Not only does getting an adequate amount of sleep a night affect your mood and overall productiveness, but how much sleep you get, or don’t get, can affect your health. Science Daily notes that men who sleep less than 5 hours a night have twice the risk of developing a major cardiovascular event during the following two decades than men who are getting the recommended 7 or 8 hours a night.
Not only does sleep deprivation cause irritability and affect mood, but Healthline notes that it can affect reaction time, affect memorym cause depression and can increase the risk of high blood pressure, heart disease, obesity and diabetes. Adults who aren’t getting enough sleep often aren’t aware of the risks they’re exposing themselves to by simply not sleeping enough.
A study published in Scientific Reports shows the importance of adults maintaining a regulated sleep schedule for the good of their health. Lead study author Jessica Lunsford-Avery, PhD, assistant professor in psychiatry and behavioral sciences at Duke University School of Medicine, told Healthline the study looked at adults’ sleep and wake patterns throughout a day.

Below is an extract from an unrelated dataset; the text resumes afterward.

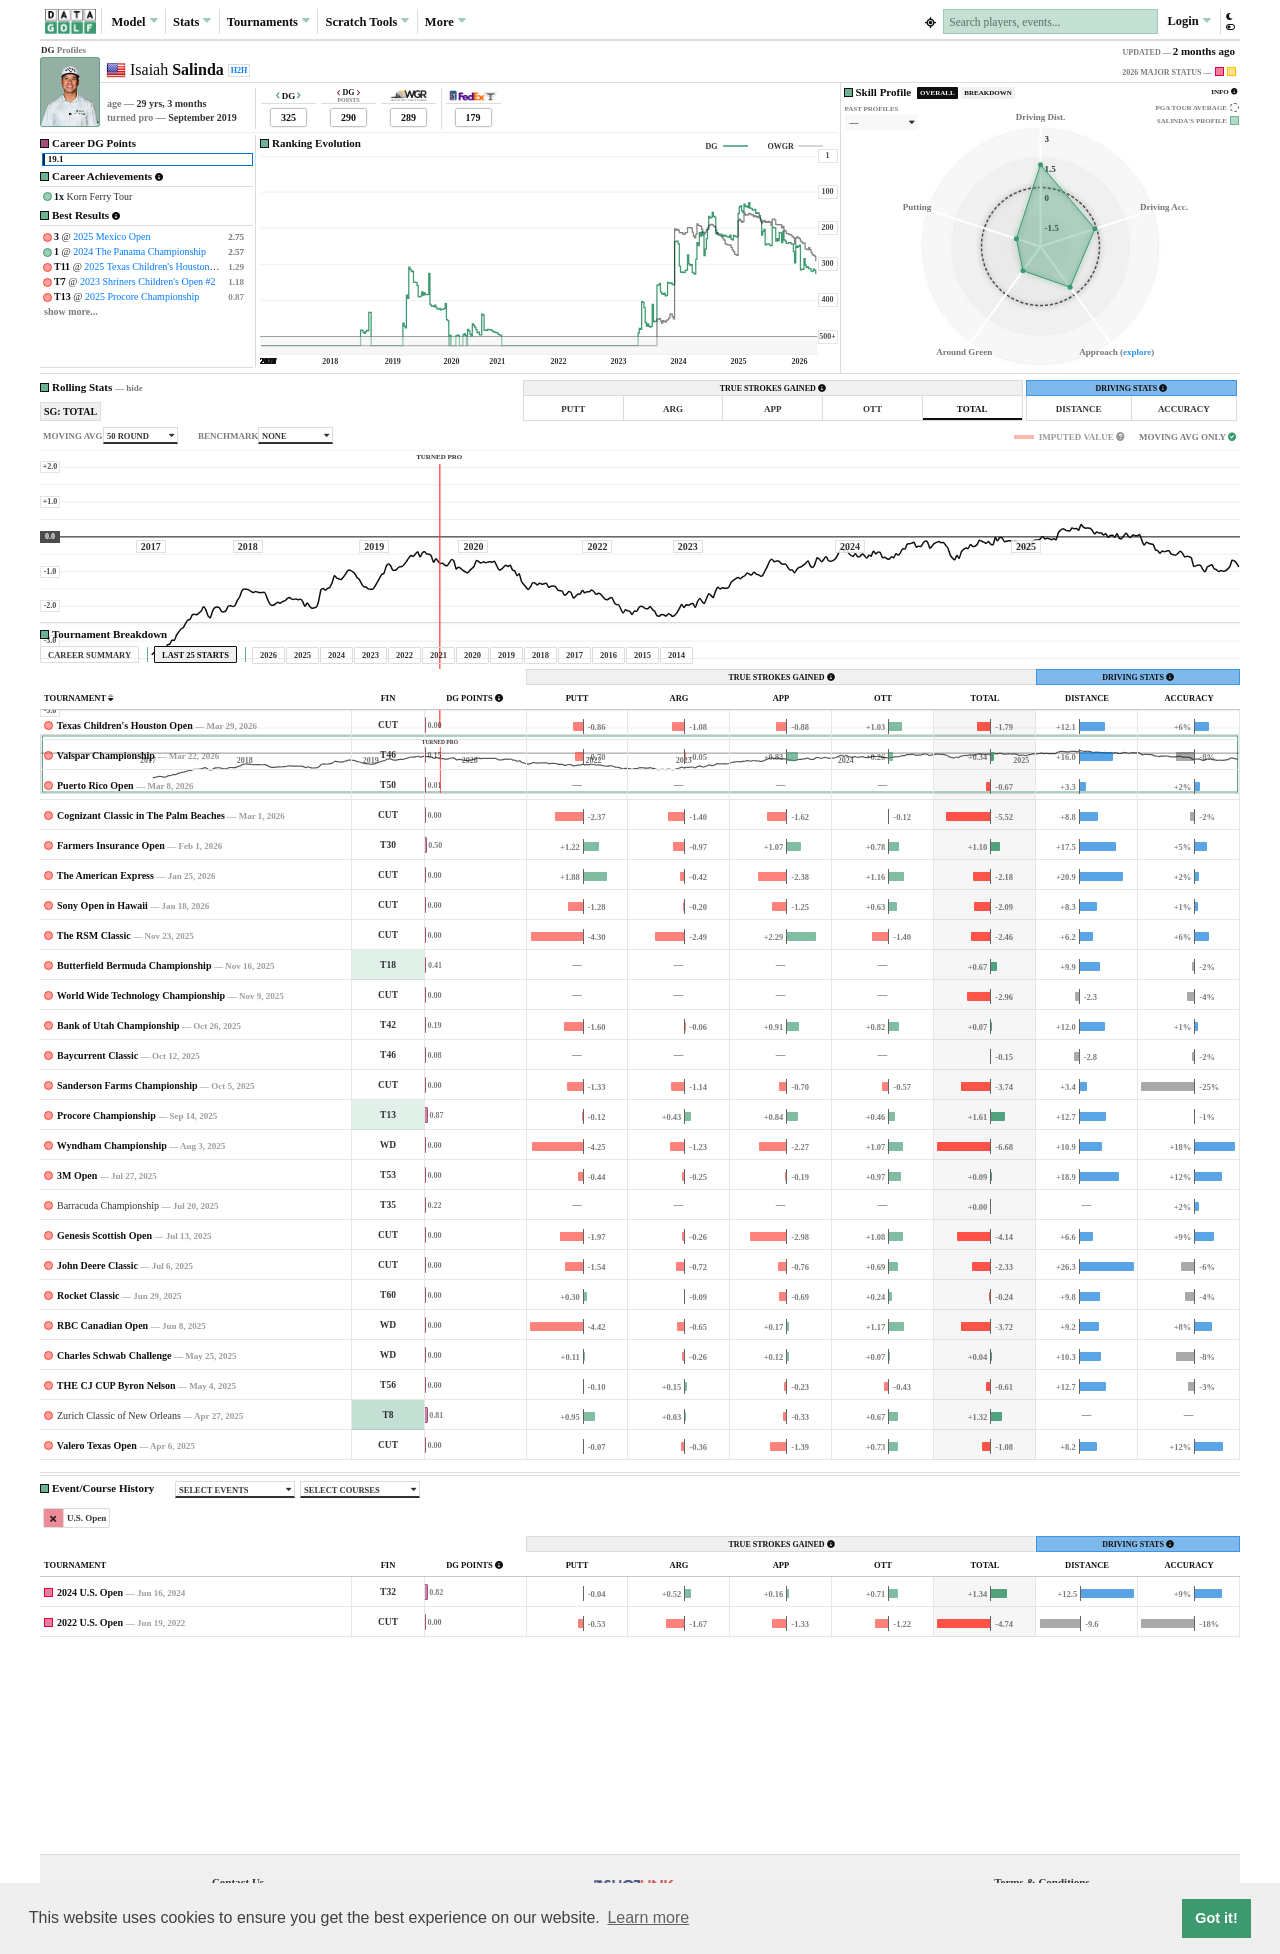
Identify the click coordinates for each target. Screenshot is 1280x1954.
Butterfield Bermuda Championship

“The more irregular these sleep patterns, the higher the risk for obesity, hypertension, and elevated blood sugar, and the higher the projected risk of developing heart disease over the next decade,” she said. “This suggests that keeping bed and wake times as consistent as possible may have benefits for health.”
While it may not be realistic to set a strict bedtime for yourself or the other adults in your home, it is beneficial to note that getting enough sleep is just as important as eating right and exercising, and adults need to do what they can to ensure they prioritize their own rest as well as their kids’.